Заведение Телье
По сторонам дороги тянулись зеленые поля. Цветущие посевы рапса расстилали волнистую желтую скатерть; ее сильный и здоровый, острый и сладкий запах далеко разносило ветром. Во ржи, уже высокой, виднелись лазоревые головки васильков; женщинам хотелось нарвать их, но г-н Риве не согласился остановиться. Дальше иной раз целое поле было словно залито кровью – так заполняли его красные маки-самосейки. И среди этих полей, убранных полевыми цветами, белая лошадь рысью мчала двуколку, которая и сама казалась букетом цветов еще более пламенного тона; время от времени повозка исчезала за большими деревьями какой-нибудь фермы, а затем снова появлялась из-за купы зелени, увозя под лучами солнца, мимо зеленых и желтых посевов, испещренных красными и синими пятнами, ослепительный груз женщин.
Пробило час, когда подъехали к воротам столяра.
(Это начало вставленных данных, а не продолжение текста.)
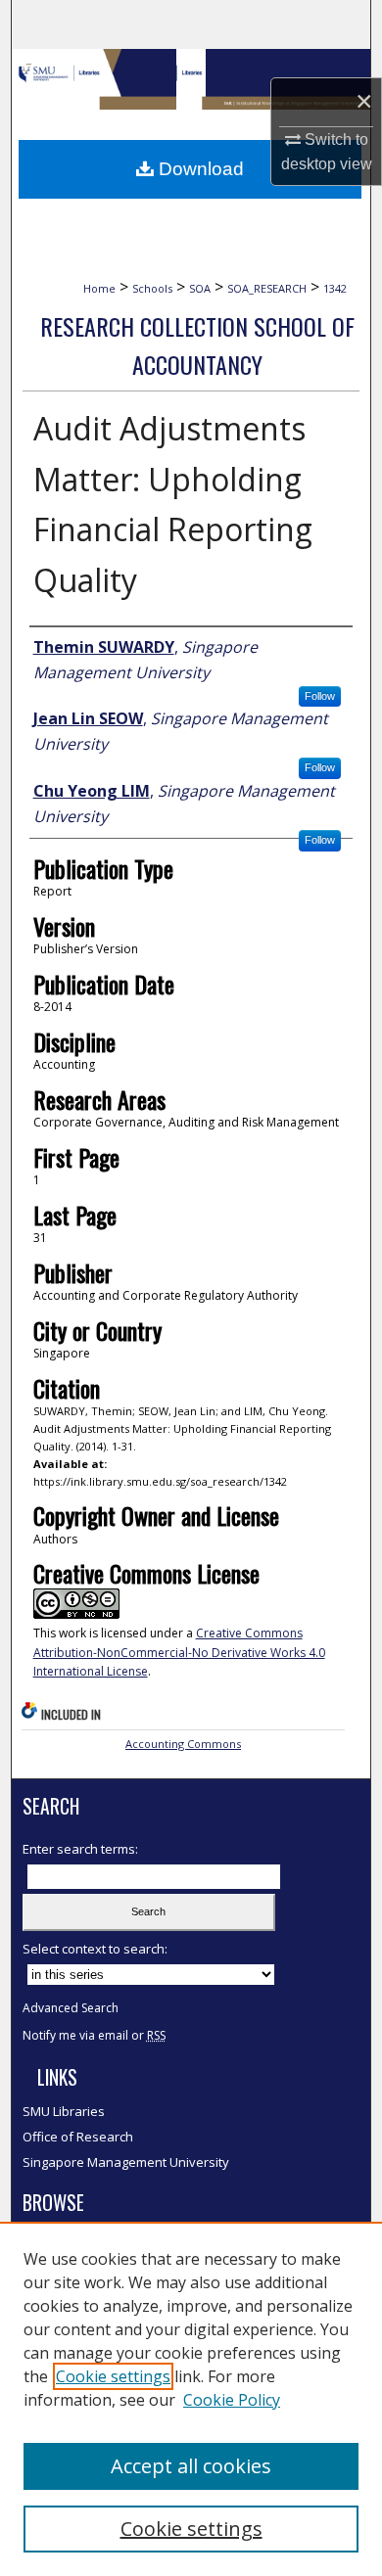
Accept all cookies (191, 2466)
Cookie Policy (231, 2400)
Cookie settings (113, 2376)
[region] (191, 2399)
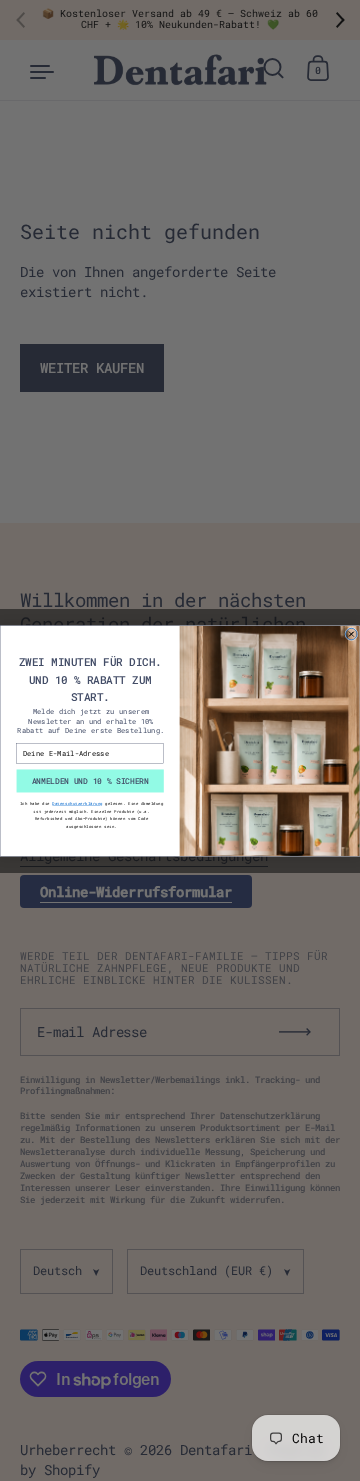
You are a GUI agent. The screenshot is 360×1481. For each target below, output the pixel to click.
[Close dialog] (352, 634)
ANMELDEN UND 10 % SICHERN (90, 780)
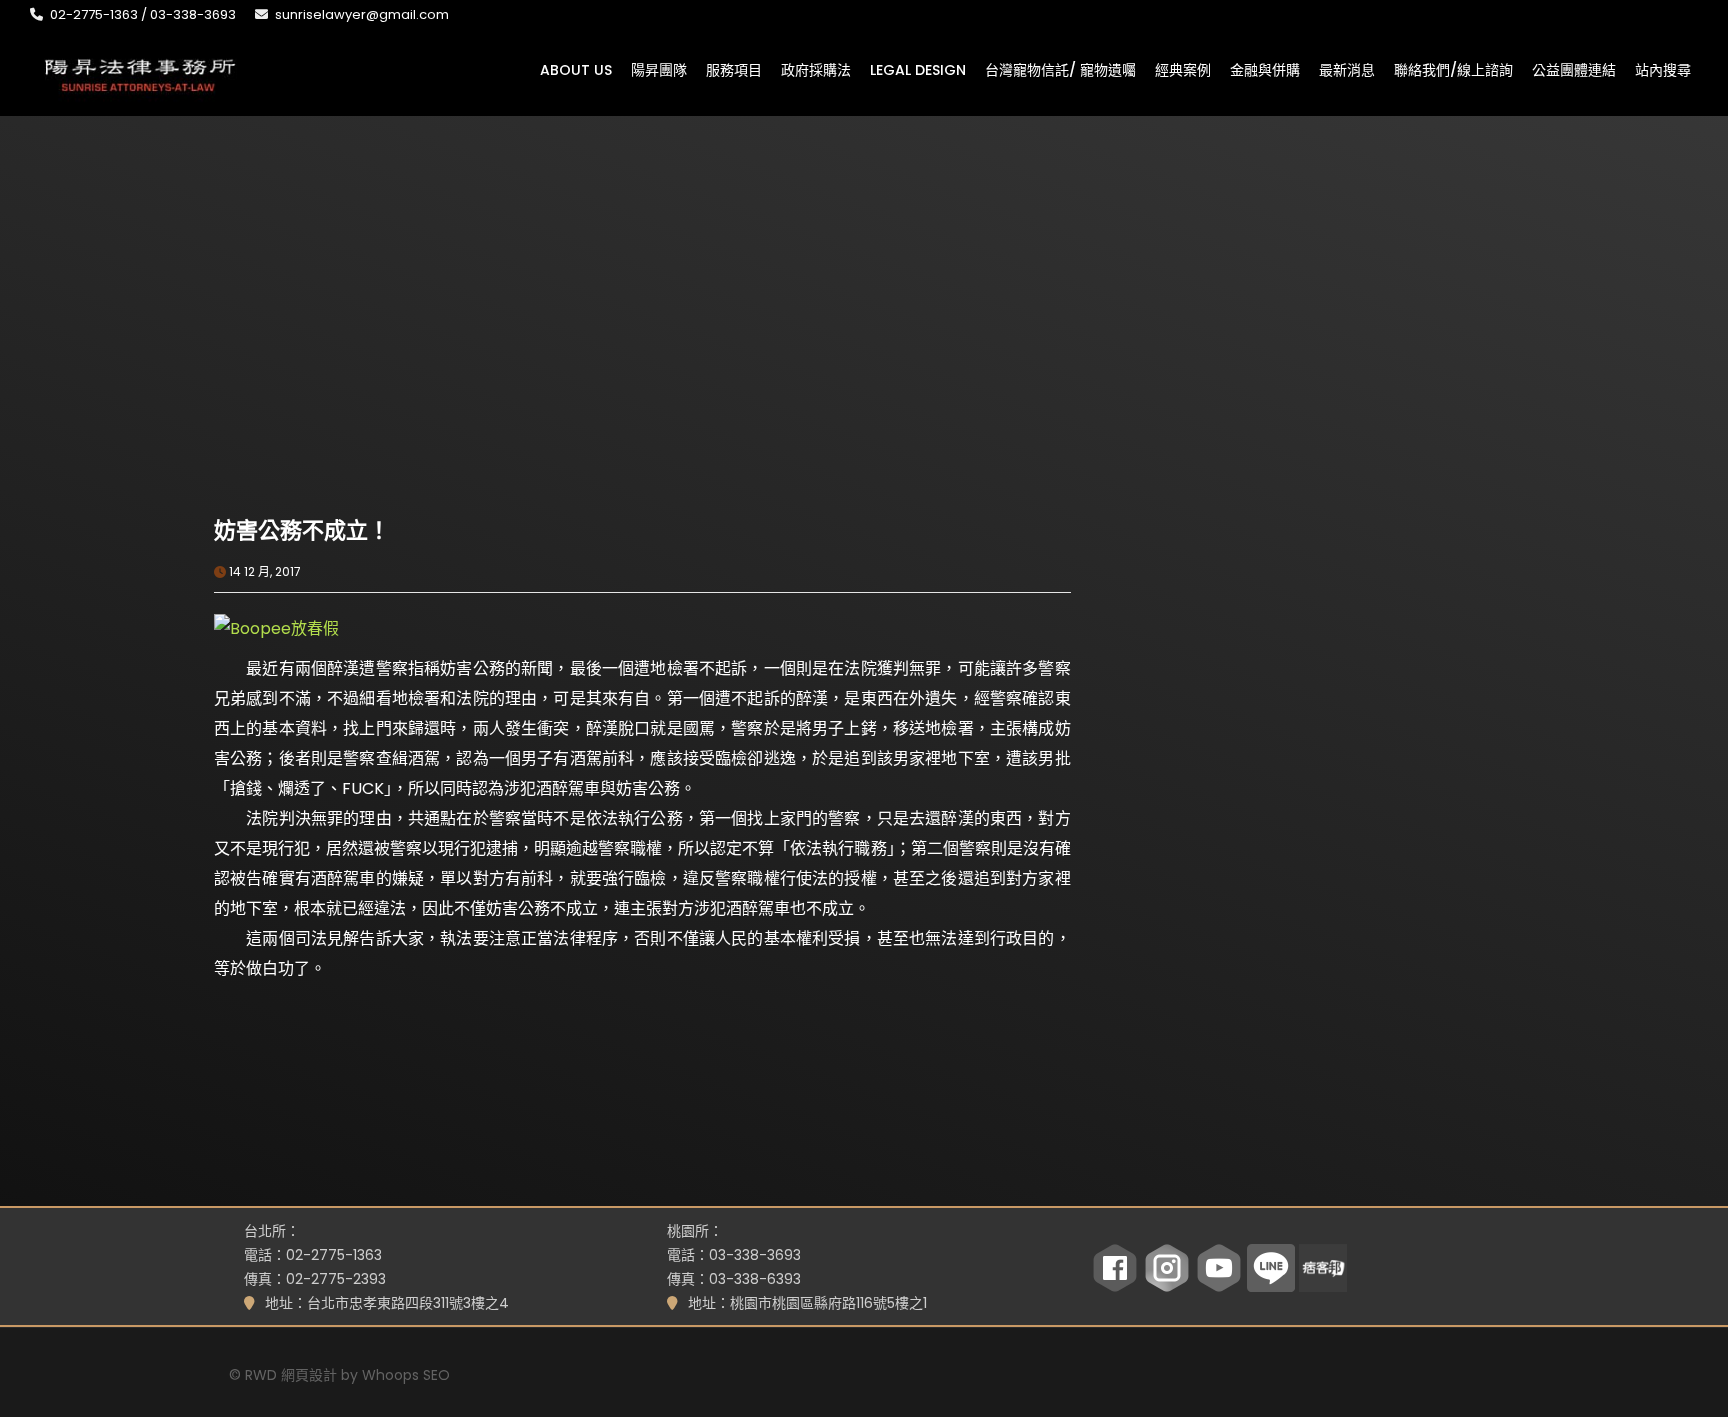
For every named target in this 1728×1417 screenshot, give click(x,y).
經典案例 (1183, 69)
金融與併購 (1265, 69)
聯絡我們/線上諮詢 (1453, 69)
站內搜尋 (1663, 69)
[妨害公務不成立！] (428, 375)
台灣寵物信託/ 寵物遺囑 (1060, 69)
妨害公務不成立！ (302, 530)
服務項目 (734, 69)
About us (576, 69)
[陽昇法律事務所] (140, 73)
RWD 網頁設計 (291, 1375)
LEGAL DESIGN (918, 69)
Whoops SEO (406, 1375)
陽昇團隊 (659, 69)
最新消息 (1347, 69)
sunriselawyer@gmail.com (362, 14)
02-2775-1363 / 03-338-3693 (143, 14)
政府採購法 (816, 69)
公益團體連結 (1574, 69)
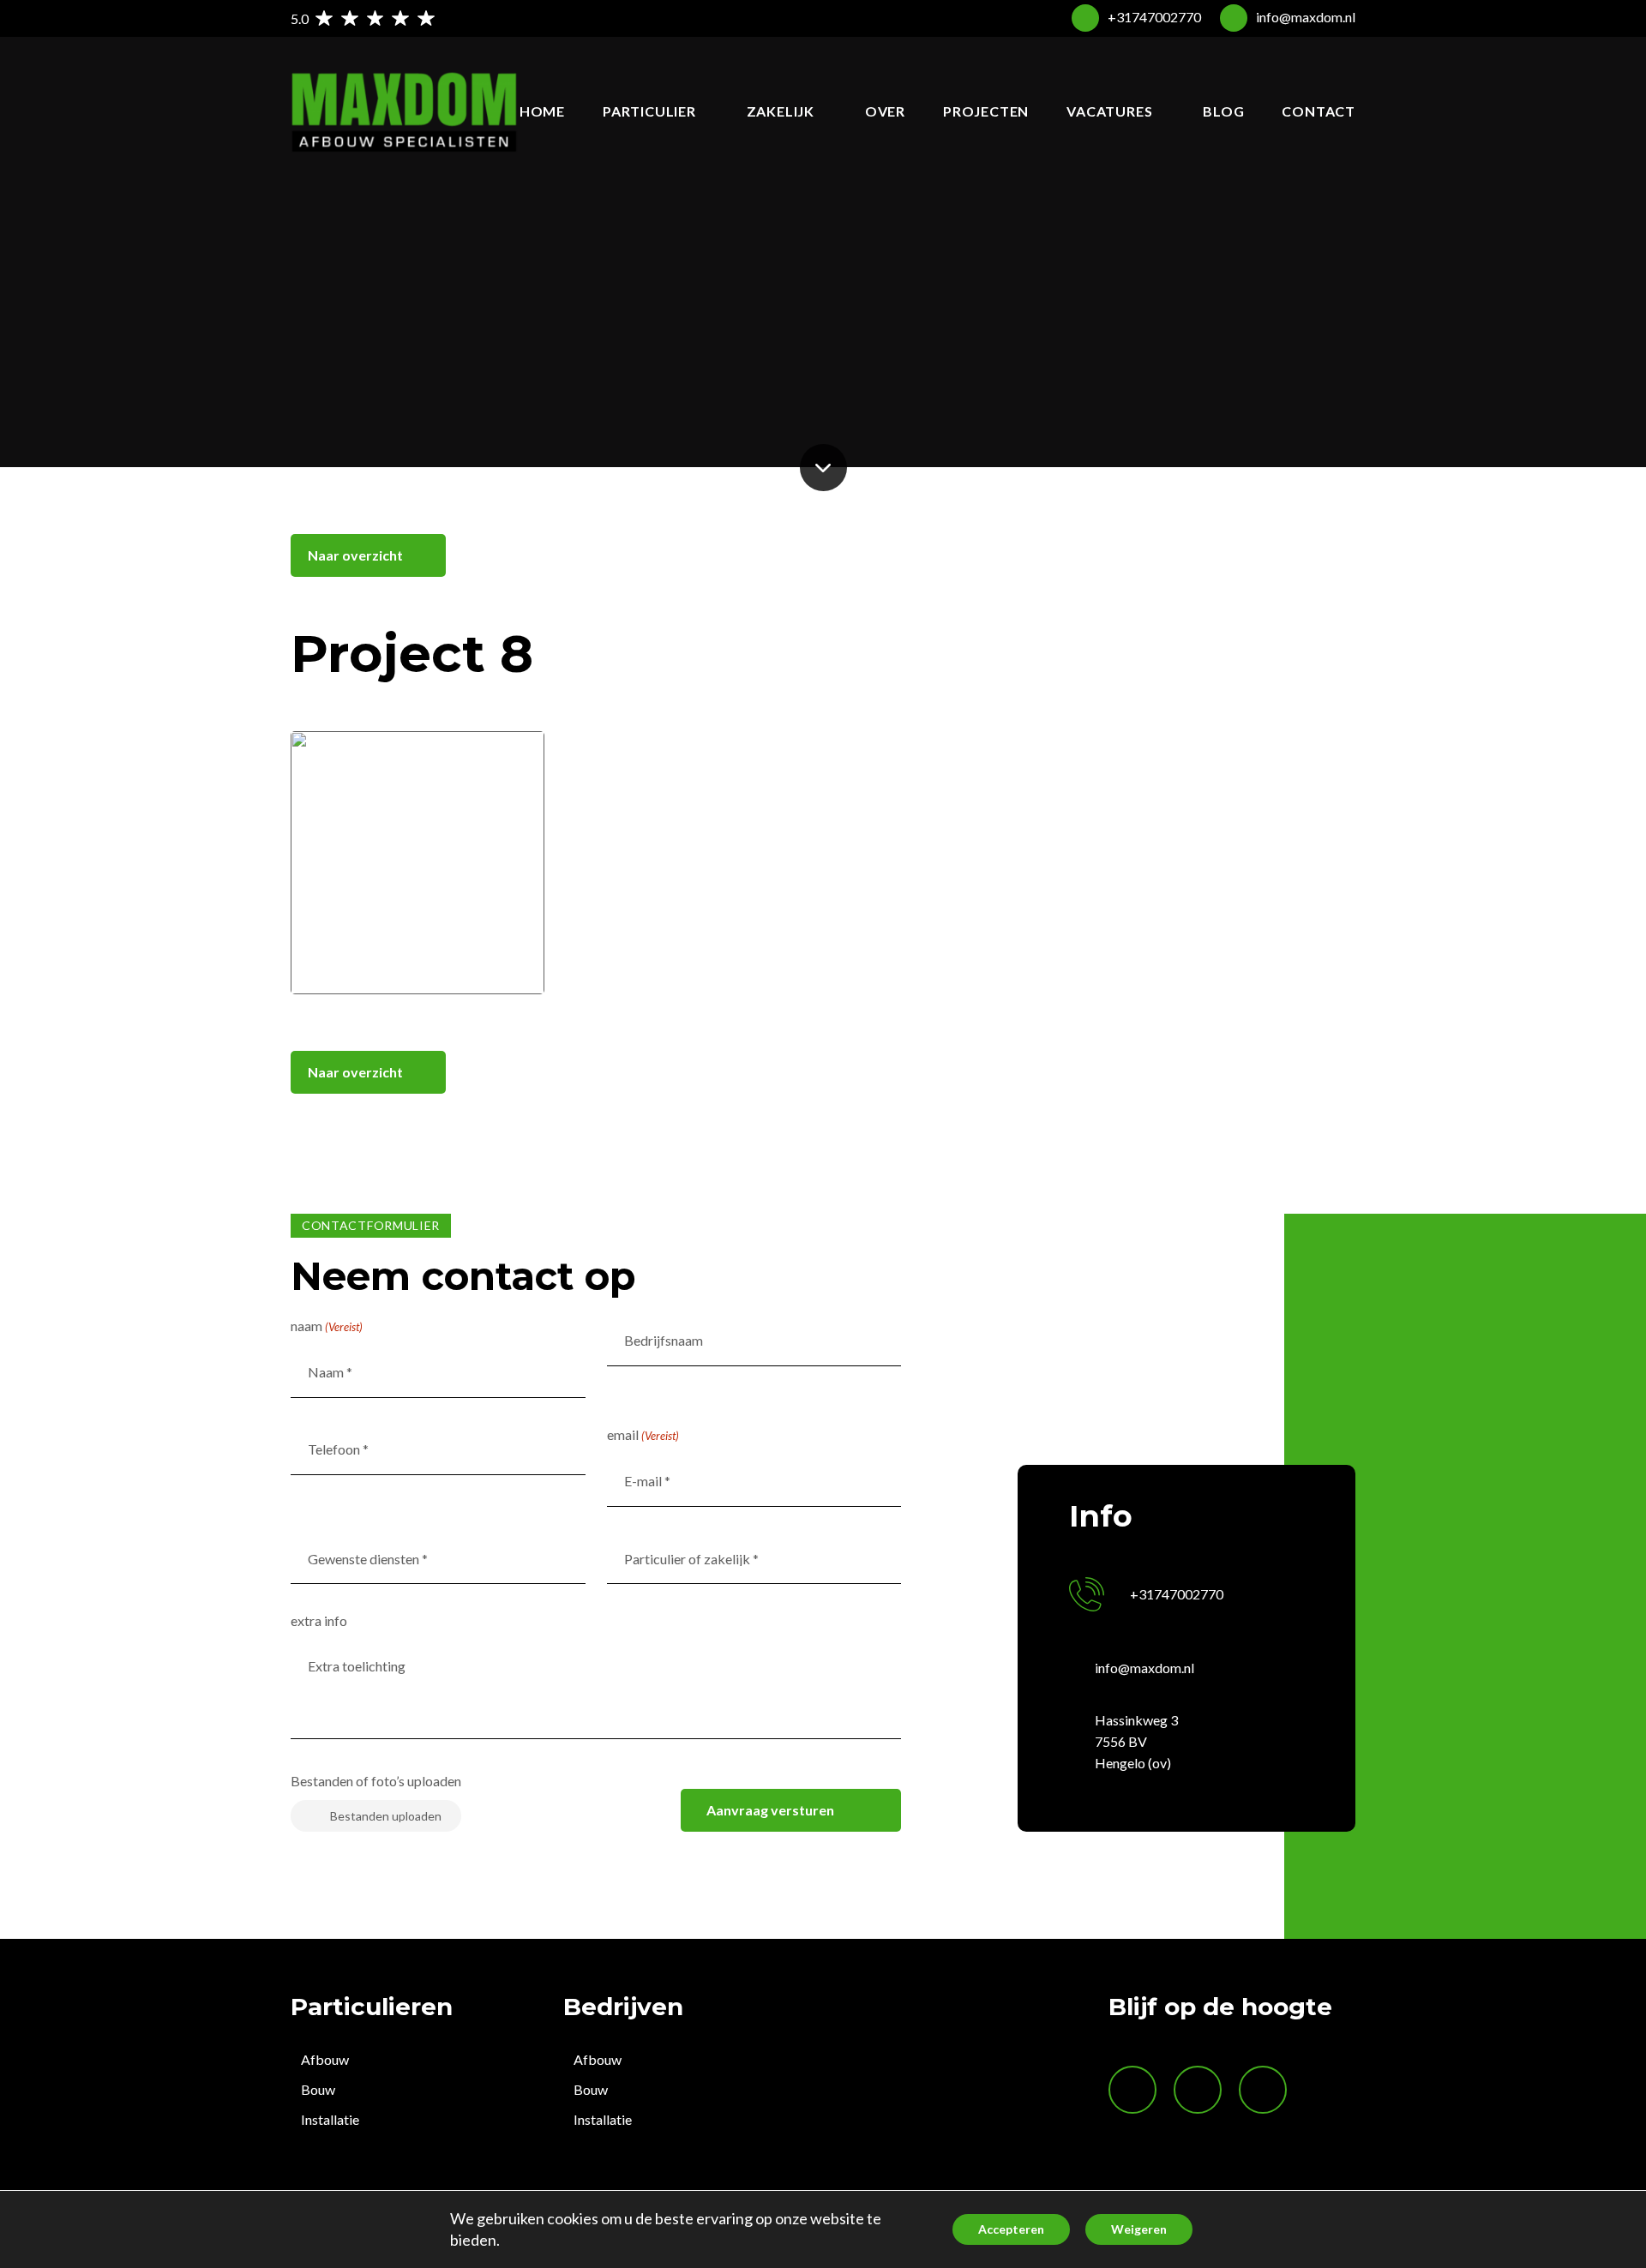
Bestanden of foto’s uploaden (376, 1781)
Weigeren (1139, 2229)
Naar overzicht (355, 555)
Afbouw (325, 2059)
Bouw (318, 2089)
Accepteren (1011, 2229)
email (643, 1434)
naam (327, 1325)
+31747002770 (1154, 17)
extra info (319, 1620)
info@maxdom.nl (1305, 17)
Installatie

Женщины были разбиты от усталости и бледны от голода, так как с самого отъезда ничего не ели. Г-жа Риве бросилась им навстречу, помогая каждой сойти и обнимая их, как только они становились на землю. И она то и дело целовала золовку, которую ей хотелось задобрить.
Закусывали в мастерской, откуда ради завтрашнего обеда вынесли верстаки.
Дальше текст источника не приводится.